### ASSIGNMENT:
The task calls for the lines below from the line with "This screenshot has height=508, width=1090." to the line with "The image size is (396, 398).", both ends included, copied exactly, without any pictures.

### MATERIAL PROVIDED:

※ ※ ※

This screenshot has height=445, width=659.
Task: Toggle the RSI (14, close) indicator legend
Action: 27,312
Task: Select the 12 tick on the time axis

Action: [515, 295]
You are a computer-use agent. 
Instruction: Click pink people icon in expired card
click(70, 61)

※ ※ ※

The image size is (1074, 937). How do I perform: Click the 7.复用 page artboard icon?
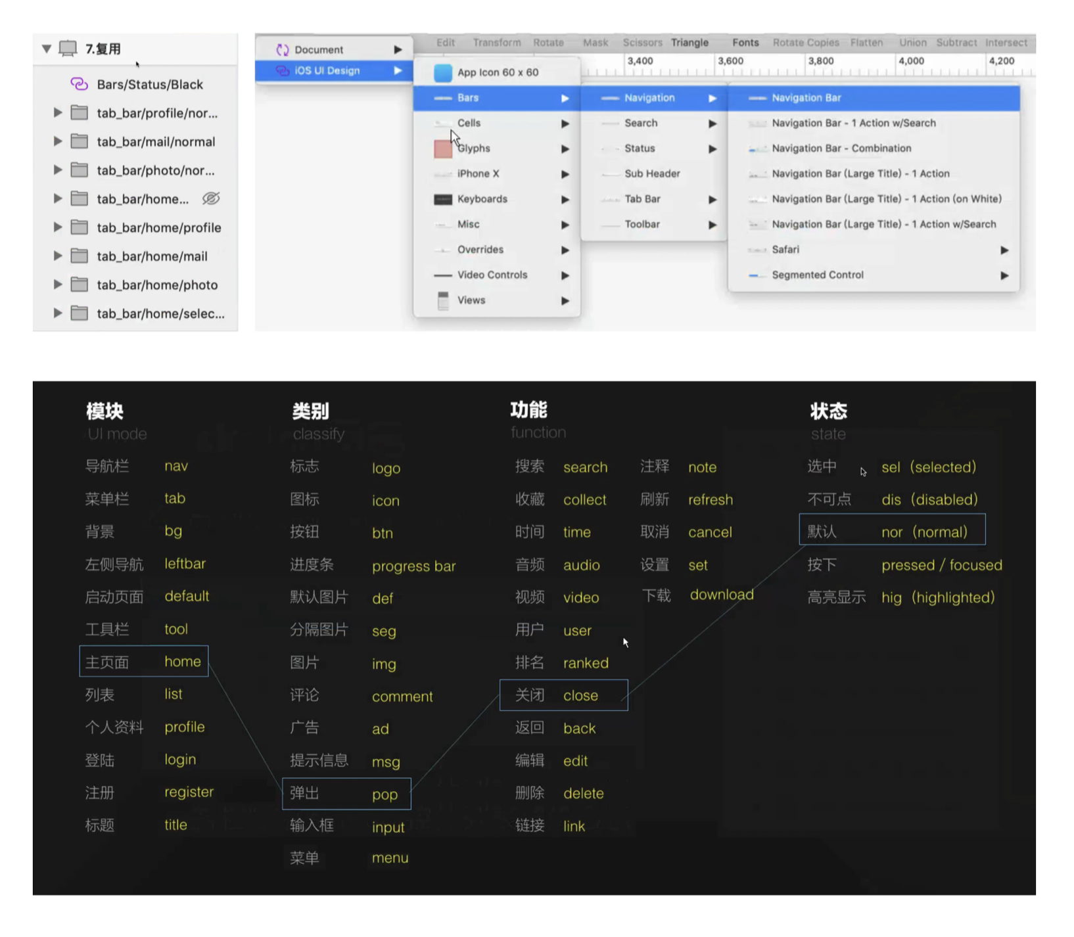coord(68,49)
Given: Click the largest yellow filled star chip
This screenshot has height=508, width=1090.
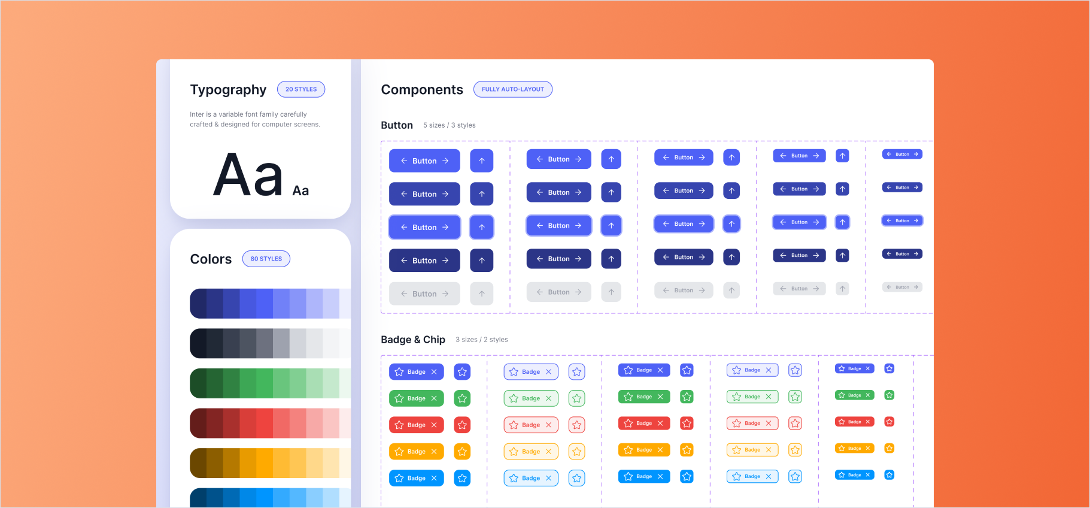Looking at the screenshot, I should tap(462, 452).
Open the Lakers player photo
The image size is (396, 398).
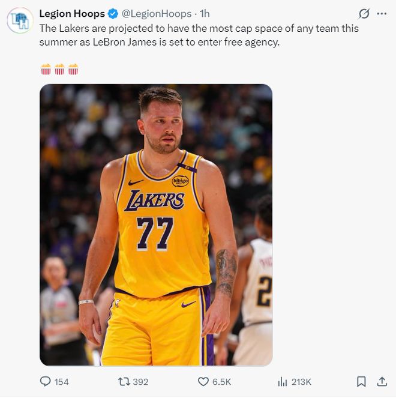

※ ※ ※

### EXERCISE RESULT:
This screenshot has height=508, width=1090.
Looking at the screenshot, I should tap(462, 452).
Open the Lakers player photo
The image size is (396, 398).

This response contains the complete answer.